🎊Creating Azure OpenAI Instances and Content Filter

Azure OpenAI is a Platform-as-a-Service (PaaS) on Azure Cloud. In Azure, you can deploy your own models and integrate them into your applications. Like any other PaaS service, you don’t need to manage the underlying infrastructure such as VMs and networks. Instead, you manage model deployments, rate limits, token limits, model versions, and responsible AI policies. Azure OpenAI can be considered the enterprise version of OpenAI. It also allows for scaling and improving reliability by deploying multiple models in different regions. Azure OpenAI offers private networking, regional availability, and responsible AI content filtering.

Azure OpenAI Content Filtering

Azure OpenAI Service includes a content filtering system designed to prevent harmful content in both prompts and outputs. This system uses classification models to detect harmful categories like hate, sexual content, violence, and self-harm. It’s primarily trained in languages like English, German, Japanese, Spanish, French, Italian, Portuguese, and Chinese, but it can work in others with varying quality.

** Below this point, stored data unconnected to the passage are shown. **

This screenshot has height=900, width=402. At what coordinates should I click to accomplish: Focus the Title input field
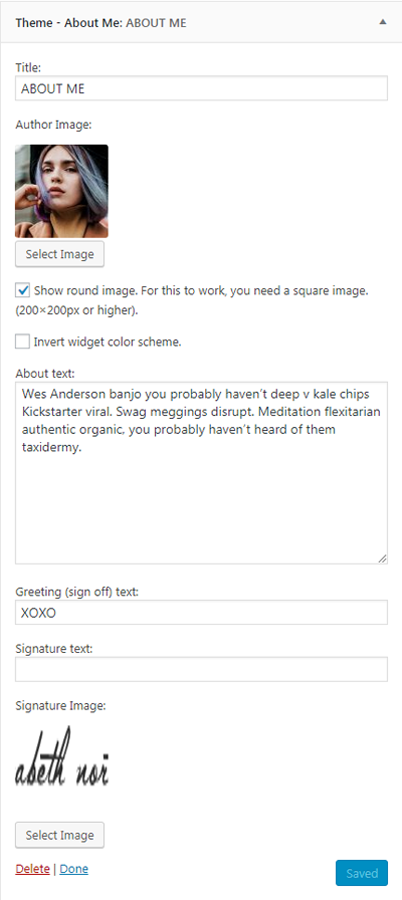point(201,89)
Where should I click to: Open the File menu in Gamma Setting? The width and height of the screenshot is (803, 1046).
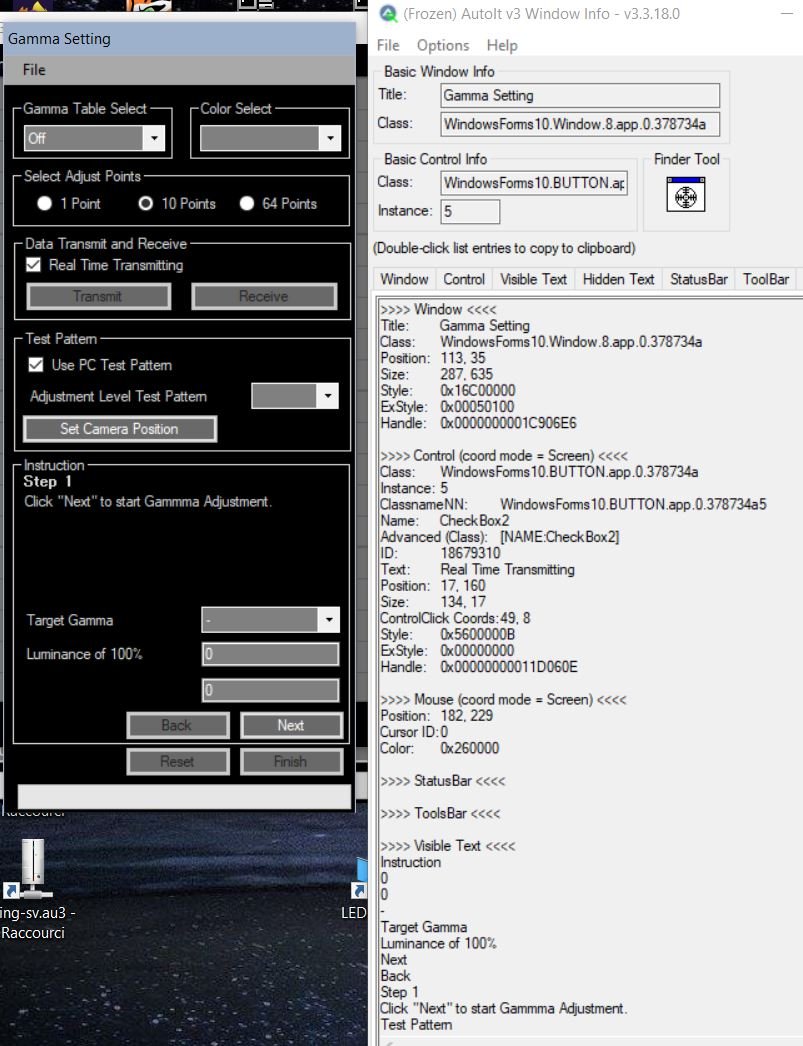tap(34, 70)

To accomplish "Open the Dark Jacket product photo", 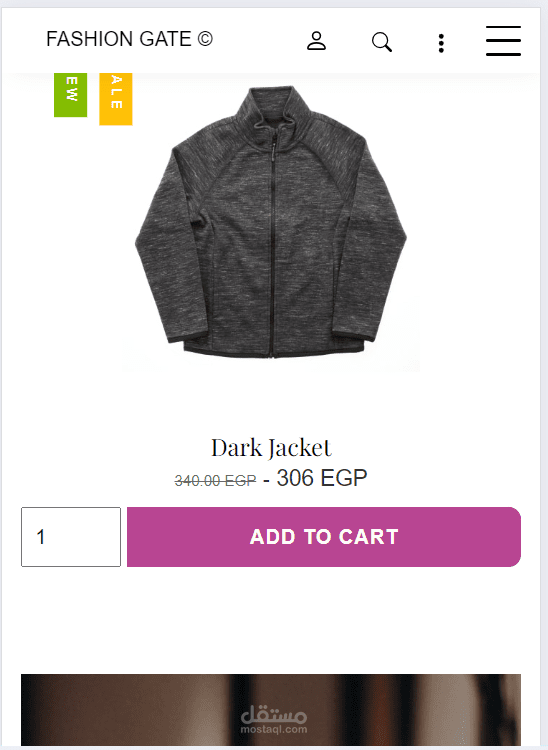I will tap(271, 222).
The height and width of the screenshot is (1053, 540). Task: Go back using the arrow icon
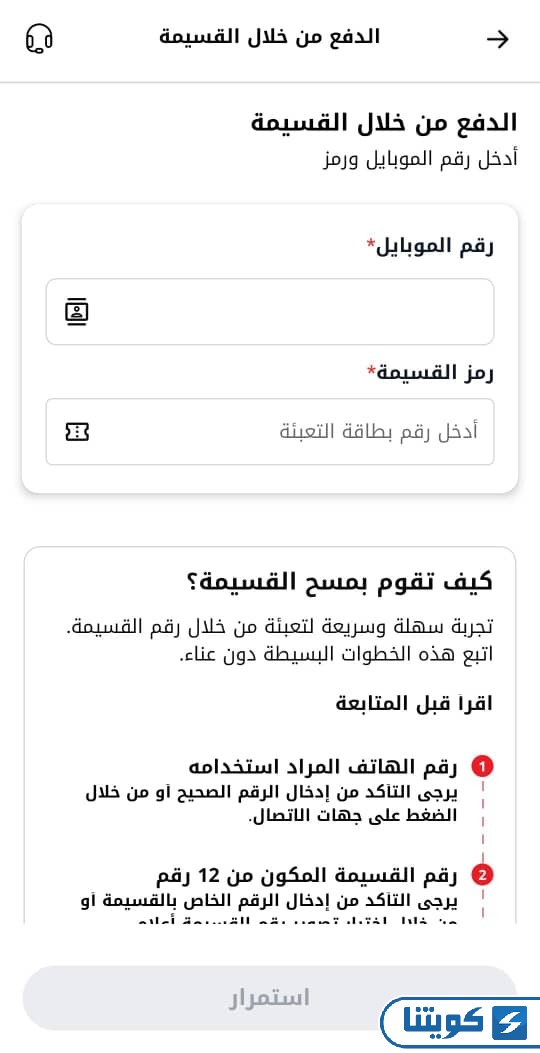(x=498, y=40)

Learn more here about content filtering.

Content Filtering Categories

The content filtering system in the Azure OpenAI Service includes:

  1. Neural Multi-Class Classification Models:

  • Detect and filter harmful content.

  • Cover four categories: hate, sexual, violence, and self-harm.

  • Include four severity levels: safe, low, medium, and high.

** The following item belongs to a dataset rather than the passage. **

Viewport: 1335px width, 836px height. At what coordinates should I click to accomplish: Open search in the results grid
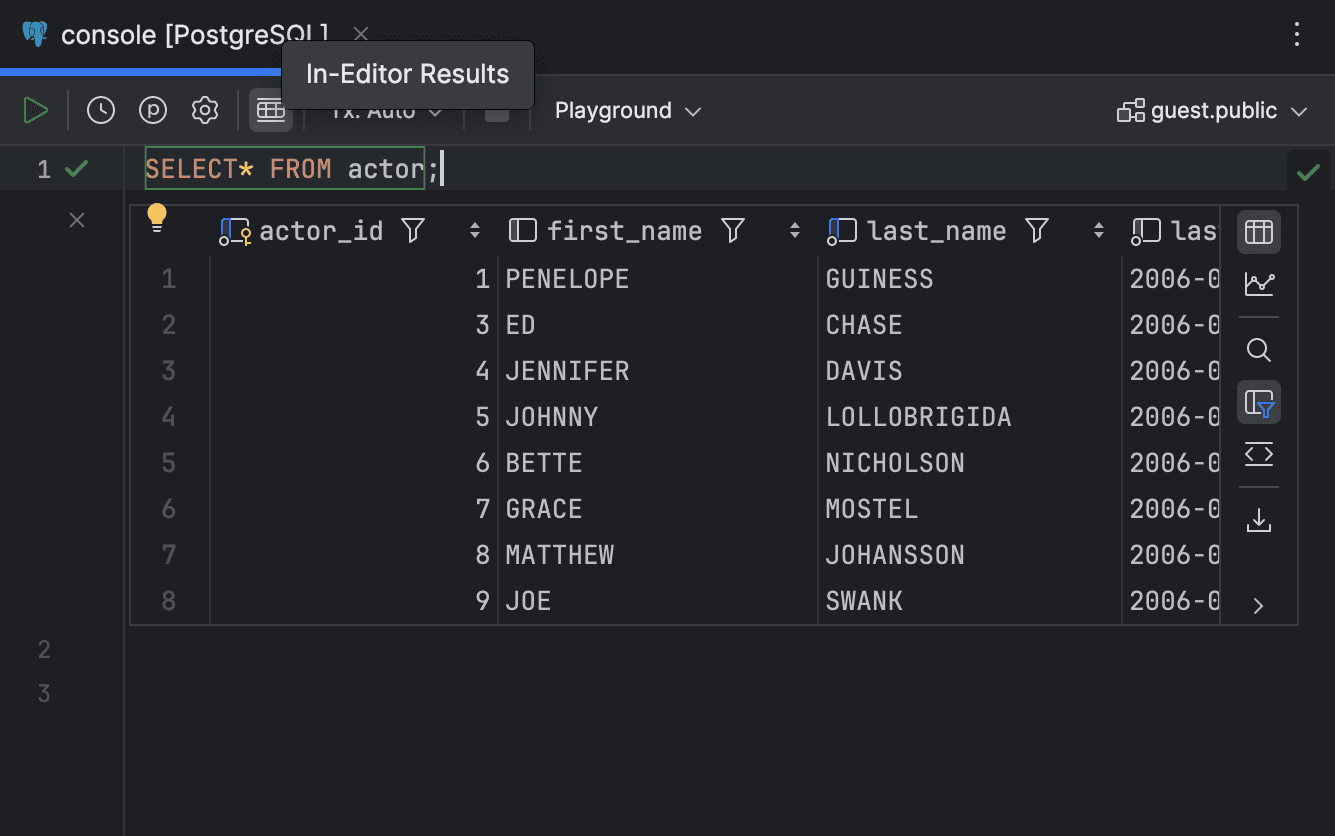1258,350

  • Content labeled as ‘safe’ is annotated but not filtered and is not configurable.

2. Optional Classification Models:

  • Detect jailbreak risk and known content for text and code.

  • Binary classifiers that flag user or model behavior as a jailbreak attack or match to known text/source code.

  • Optional use, except the protected material code model may be required for Customer Copyright Commitment coverage.

Creating Azure OpenAI Instances and Content Filter

There are numerous ways to create Azure OpenAI instances, such as using the UI, ARM/Bicep templates, CLI, or PowerShell. In this blog, we will explore the method using the Portal UI.

Steps:

Step 1: Create Azure OpenAI Service in your subscription

Step 3: Deploy GPT4o model. Here we will select the Microsoft Default Content Filter. In later step, I will show how to create your own filter, and update the deployment

Step 4: Try model in Playground. (You might need to wait for some time after the model deployment before trying it out)

Step 5: Create Custom Content Filter

Step 6: Update the content filter for your model deployment

Now the content filter is going to protect you from some known attacks.